Becoming conquerors. Taking on the behaviors of imperialism three thousand years ago as a mythology that it would keep us safe from harm, by assimilating into a single space.
Rather than being diasporic. A both/and.
And listen.
I get it.
Wandering is fucking exhausting.
Being displaced is traumatic.
What greater horror is there than being pushed out? Or occupied? Oppressed? Violently killed?
At some point, we have all been both conquered and conquerors.
Trying to assimilate into any direction or space takes us out of who we once were.
I keep asking myself: why am I writing this piece?
Perhaps I want some kind of something that feels like a through-line for the Jewish diaspora at large. Everyone. Every one. Every Jew, no matter where they live, if or how they believe or pray. Perhaps I naively or idealistically think it is by way of the possibility that lives inherently in the in-between, in the liminal, in the both/and that we might find our way through these current horrors. That we might stop thinking that slaying others will avenge those who were slain.
I remember shortly after October 7, an Israeli friend shared that the singular thing that aligns and connects all Jews—regardless of any other social identity, level of religiosity, or ideology—is the Hebrew calendar. I liked that a lot. The days, times, moments, and festivals our calendar acknowledges throughout the seasons and cycles of a year are what keep us connected as one.
And.
A calendar is a thing that marks time. What I love about Jewish ritual is that it marks time and space. But what I don’t love about what has become of our diaspora—worldwide—is the pedestaling of one space to have more importance for us than any other space by allowing a space to become a singular place, and that in that pedestaling, we have come to perpetuate a kind of Jewish sovereignty that worships the either/or.

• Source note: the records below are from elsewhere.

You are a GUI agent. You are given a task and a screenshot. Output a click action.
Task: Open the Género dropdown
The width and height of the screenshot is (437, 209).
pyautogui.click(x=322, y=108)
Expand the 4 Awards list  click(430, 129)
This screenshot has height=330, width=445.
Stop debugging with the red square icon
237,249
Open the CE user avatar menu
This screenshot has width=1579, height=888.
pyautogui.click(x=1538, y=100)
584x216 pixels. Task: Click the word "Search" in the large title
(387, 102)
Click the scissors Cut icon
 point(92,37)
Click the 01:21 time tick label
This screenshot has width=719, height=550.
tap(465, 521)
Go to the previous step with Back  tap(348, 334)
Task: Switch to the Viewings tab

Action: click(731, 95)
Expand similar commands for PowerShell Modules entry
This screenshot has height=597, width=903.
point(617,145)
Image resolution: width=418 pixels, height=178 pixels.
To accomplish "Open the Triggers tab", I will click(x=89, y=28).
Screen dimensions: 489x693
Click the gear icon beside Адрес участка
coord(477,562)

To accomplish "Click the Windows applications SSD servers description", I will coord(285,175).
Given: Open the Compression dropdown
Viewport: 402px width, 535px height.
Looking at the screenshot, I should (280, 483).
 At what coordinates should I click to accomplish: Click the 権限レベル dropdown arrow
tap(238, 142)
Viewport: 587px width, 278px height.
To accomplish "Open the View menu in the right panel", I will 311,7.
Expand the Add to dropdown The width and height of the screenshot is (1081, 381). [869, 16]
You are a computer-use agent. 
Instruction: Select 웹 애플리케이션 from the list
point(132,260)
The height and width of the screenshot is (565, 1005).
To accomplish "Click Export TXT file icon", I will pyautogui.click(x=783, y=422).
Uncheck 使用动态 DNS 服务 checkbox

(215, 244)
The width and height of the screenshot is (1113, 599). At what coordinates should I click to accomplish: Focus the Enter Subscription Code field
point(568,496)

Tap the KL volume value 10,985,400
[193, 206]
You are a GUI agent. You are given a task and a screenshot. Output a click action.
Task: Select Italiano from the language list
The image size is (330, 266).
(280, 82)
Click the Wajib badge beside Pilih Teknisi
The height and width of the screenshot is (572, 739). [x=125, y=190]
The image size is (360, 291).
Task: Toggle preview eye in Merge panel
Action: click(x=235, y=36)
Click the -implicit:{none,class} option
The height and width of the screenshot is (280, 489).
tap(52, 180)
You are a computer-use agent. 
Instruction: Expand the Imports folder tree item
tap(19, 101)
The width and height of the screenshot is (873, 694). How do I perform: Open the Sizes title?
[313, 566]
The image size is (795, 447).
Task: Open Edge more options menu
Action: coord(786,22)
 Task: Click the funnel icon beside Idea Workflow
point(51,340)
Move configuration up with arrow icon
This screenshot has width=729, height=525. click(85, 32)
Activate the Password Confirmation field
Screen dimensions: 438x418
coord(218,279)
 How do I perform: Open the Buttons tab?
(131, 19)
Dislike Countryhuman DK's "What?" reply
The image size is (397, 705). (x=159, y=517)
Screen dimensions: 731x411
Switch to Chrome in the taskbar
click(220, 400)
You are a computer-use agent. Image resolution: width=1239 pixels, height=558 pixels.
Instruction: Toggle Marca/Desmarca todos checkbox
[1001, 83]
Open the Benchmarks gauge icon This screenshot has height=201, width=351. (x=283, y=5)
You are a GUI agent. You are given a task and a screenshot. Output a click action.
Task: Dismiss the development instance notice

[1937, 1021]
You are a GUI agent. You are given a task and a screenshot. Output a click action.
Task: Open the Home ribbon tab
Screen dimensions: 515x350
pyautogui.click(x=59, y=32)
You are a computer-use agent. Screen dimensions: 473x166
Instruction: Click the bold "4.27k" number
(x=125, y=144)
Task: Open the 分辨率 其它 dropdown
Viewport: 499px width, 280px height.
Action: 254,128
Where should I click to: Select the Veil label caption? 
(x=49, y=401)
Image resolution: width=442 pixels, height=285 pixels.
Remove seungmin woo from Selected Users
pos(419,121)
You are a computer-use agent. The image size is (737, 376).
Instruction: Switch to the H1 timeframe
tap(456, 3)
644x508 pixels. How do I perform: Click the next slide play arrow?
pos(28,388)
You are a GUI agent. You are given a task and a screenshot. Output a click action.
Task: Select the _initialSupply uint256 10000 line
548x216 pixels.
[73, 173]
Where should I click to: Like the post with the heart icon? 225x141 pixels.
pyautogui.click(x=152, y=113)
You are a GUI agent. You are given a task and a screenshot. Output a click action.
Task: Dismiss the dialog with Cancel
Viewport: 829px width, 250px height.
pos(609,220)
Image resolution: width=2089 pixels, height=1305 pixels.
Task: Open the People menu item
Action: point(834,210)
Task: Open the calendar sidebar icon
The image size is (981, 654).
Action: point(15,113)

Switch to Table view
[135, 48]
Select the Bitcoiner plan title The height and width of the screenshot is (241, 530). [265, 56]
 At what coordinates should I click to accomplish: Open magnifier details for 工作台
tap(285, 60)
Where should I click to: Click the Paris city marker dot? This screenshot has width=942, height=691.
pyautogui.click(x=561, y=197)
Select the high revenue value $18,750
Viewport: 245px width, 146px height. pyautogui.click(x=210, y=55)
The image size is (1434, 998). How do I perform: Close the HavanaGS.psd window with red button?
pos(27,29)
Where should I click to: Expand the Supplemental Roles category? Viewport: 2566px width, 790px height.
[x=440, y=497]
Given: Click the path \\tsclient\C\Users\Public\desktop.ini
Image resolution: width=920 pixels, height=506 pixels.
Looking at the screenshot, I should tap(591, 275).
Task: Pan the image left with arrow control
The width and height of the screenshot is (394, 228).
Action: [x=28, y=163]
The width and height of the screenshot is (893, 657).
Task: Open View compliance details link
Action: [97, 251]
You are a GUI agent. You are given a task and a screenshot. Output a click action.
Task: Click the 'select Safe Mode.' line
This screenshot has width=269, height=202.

There’s a reason we were othered. That the Greeks named us Hebrews, ivri. It was radical to have been a nomadic people who went from one space to the other. It was radical to refrain from assimilating into believing that one piece of land was more holy than another. To believe that one kind of person had more worth.
We are killing Palestinians. Israelis, too—Jewish and non-Jewish—are dying and being killed. This is not behavior that lives in the both/and. This is behavior that assimilates around a false mythology that killing people will keep us safe.
But if one person is unsafe, we are all of us unsafe.
Which includes Israeli hostages, who of course, I want brought home—G-d willing alive—too.
When I say I want Palestinians to live, I mean that I want all of us to live. Everyone. Worldwide.
What if we oriented our values around the liminality we’ve been dealt as a diaspora?
What if we lived in the twilight of nuance, instead of divisively dividing each other and others?
What questions might we then instead ask?
What behaviors might we shift?
What solidarities might we build both within and beyond Hebrews, Jews?
What collective liberation might we help achieve for the entire world at large?
In what spaces—in both time and space—might we find ourselves if we return to our both/and?